**EXERCISE INSTRUCTIONS**
The stretch from the line with "[combobox] (111, 39)" through the line with "12 (1187, 585)" in the records below: write it out exactly, and nothing else.

━━━ DATA SHOWN

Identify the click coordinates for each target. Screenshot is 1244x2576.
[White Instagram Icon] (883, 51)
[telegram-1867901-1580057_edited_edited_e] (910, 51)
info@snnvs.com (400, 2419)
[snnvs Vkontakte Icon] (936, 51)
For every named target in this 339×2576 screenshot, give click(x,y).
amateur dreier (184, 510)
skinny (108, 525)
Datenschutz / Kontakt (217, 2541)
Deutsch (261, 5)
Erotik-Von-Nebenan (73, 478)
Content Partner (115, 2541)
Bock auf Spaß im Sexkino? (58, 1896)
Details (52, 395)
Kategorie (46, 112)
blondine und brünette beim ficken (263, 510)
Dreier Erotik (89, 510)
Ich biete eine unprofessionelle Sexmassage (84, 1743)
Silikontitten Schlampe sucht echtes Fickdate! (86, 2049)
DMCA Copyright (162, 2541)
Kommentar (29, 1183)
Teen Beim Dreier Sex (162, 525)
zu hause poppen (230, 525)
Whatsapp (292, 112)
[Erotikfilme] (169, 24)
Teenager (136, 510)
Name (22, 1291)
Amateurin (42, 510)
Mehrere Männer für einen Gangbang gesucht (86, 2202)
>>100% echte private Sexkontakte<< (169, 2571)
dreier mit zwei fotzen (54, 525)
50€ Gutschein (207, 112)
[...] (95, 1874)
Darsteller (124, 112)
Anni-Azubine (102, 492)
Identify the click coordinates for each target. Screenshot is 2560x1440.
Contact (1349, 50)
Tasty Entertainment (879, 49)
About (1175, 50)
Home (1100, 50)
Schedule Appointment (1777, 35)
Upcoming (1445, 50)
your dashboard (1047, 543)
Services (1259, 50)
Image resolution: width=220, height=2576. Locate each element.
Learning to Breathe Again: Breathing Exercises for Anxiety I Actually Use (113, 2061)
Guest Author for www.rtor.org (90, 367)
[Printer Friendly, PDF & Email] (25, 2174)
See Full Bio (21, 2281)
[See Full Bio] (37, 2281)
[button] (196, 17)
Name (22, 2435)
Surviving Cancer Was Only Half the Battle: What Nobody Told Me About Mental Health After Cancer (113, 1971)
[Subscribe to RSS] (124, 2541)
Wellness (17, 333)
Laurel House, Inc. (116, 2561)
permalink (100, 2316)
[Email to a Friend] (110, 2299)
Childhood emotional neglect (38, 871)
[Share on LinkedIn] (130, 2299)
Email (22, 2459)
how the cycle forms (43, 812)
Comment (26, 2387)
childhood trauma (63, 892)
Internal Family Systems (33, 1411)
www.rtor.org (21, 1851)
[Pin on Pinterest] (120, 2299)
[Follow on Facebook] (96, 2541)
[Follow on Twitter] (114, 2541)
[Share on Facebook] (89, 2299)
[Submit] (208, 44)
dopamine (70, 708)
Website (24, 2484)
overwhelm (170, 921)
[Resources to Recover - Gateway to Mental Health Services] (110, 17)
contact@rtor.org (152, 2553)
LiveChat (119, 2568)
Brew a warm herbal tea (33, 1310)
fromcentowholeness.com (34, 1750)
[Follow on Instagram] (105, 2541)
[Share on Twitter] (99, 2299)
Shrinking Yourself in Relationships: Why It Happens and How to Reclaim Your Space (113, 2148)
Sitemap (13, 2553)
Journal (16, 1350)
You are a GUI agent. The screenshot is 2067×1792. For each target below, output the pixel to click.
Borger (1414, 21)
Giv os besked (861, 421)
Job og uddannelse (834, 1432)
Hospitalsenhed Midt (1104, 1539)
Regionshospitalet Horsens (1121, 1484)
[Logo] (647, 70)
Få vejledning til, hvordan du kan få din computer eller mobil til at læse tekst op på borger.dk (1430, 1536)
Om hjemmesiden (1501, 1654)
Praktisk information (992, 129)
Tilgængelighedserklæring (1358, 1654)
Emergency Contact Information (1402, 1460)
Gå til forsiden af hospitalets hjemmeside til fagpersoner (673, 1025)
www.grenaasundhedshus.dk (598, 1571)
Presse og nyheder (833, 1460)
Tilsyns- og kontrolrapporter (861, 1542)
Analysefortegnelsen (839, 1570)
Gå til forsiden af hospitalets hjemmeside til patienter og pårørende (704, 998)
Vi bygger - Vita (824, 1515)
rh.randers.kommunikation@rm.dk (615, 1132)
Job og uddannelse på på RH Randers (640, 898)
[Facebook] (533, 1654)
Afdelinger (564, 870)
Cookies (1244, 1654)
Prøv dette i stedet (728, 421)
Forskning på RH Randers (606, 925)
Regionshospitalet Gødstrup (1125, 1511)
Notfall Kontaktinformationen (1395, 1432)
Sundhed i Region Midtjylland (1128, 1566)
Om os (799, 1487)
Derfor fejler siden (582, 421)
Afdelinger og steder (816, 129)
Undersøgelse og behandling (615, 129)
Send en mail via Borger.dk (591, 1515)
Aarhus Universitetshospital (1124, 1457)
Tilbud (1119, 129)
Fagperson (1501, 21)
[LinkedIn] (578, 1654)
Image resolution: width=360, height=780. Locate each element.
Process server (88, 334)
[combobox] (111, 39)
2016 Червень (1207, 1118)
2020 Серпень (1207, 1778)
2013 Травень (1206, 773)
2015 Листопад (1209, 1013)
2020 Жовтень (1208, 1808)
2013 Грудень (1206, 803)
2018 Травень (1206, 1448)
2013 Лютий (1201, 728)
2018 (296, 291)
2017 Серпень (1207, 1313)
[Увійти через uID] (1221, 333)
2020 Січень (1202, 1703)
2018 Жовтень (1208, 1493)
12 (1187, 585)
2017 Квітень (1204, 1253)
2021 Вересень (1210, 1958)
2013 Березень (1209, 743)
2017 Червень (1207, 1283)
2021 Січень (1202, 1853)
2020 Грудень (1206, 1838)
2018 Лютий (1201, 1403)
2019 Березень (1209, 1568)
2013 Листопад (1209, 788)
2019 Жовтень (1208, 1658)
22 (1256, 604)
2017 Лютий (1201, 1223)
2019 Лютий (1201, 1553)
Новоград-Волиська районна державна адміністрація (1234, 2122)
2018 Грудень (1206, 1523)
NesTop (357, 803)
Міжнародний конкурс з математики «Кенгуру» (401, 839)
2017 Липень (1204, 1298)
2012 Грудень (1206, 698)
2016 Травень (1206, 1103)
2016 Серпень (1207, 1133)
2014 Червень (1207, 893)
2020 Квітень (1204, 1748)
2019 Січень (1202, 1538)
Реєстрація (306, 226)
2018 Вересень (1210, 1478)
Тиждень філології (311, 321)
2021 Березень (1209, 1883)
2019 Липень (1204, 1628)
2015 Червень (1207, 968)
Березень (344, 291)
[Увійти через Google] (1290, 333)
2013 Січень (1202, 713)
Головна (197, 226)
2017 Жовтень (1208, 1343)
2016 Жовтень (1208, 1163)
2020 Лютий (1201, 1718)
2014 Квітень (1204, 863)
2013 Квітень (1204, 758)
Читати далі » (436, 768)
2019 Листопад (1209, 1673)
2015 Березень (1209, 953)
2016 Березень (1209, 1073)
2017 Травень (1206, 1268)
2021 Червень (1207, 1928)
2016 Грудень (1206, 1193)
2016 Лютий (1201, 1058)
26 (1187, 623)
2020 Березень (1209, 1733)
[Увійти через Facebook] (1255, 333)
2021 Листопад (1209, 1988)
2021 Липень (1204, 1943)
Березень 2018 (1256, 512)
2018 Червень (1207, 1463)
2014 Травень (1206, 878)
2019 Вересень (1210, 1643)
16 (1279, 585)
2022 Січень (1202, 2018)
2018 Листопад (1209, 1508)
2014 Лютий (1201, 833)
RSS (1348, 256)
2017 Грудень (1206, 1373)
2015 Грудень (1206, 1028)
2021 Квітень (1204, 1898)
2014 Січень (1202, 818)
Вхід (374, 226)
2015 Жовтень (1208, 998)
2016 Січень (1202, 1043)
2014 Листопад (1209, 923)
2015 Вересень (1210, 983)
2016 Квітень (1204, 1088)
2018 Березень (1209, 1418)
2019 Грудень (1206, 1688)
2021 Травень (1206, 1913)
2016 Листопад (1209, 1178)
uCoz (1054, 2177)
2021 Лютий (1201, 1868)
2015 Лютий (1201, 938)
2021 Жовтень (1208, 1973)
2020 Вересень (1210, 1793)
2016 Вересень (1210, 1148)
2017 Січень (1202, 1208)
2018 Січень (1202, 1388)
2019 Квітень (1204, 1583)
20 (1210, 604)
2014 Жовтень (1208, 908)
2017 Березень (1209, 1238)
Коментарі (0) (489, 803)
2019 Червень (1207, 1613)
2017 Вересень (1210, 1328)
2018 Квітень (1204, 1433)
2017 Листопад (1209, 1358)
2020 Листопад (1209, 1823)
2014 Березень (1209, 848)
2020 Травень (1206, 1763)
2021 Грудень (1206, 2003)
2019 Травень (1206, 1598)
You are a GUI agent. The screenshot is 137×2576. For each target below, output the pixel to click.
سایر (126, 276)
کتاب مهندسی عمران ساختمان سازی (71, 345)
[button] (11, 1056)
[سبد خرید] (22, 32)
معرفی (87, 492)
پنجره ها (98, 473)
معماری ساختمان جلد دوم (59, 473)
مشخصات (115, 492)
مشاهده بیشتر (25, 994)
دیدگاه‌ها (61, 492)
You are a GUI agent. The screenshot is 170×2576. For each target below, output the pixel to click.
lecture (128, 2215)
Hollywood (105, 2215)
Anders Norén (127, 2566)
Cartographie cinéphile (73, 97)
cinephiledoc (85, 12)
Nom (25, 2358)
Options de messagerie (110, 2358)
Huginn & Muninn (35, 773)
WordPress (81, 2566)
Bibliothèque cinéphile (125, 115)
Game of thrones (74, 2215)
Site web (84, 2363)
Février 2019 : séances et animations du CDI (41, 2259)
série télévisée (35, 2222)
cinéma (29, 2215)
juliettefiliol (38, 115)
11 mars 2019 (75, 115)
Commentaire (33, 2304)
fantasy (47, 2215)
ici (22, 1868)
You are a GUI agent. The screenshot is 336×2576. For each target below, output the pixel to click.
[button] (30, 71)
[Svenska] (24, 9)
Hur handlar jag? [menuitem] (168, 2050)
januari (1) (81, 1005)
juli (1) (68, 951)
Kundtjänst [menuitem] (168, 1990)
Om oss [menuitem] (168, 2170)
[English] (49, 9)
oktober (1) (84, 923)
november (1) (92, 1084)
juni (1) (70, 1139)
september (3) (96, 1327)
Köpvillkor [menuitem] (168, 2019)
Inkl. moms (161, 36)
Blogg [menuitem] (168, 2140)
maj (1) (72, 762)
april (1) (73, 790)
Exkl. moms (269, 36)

━━━━━━

**TASK SOLUTION**
[combobox] (111, 39)
2016 Червень (1207, 1118)
2020 Серпень (1207, 1778)
2013 Травень (1206, 773)
2015 Листопад (1209, 1013)
2020 Жовтень (1208, 1808)
2013 Грудень (1206, 803)
2018 Травень (1206, 1448)
2013 Лютий (1201, 728)
2018 (296, 291)
2017 Серпень (1207, 1313)
[Увійти через uID] (1221, 333)
2020 Січень (1202, 1703)
2018 Жовтень (1208, 1493)
12 (1187, 585)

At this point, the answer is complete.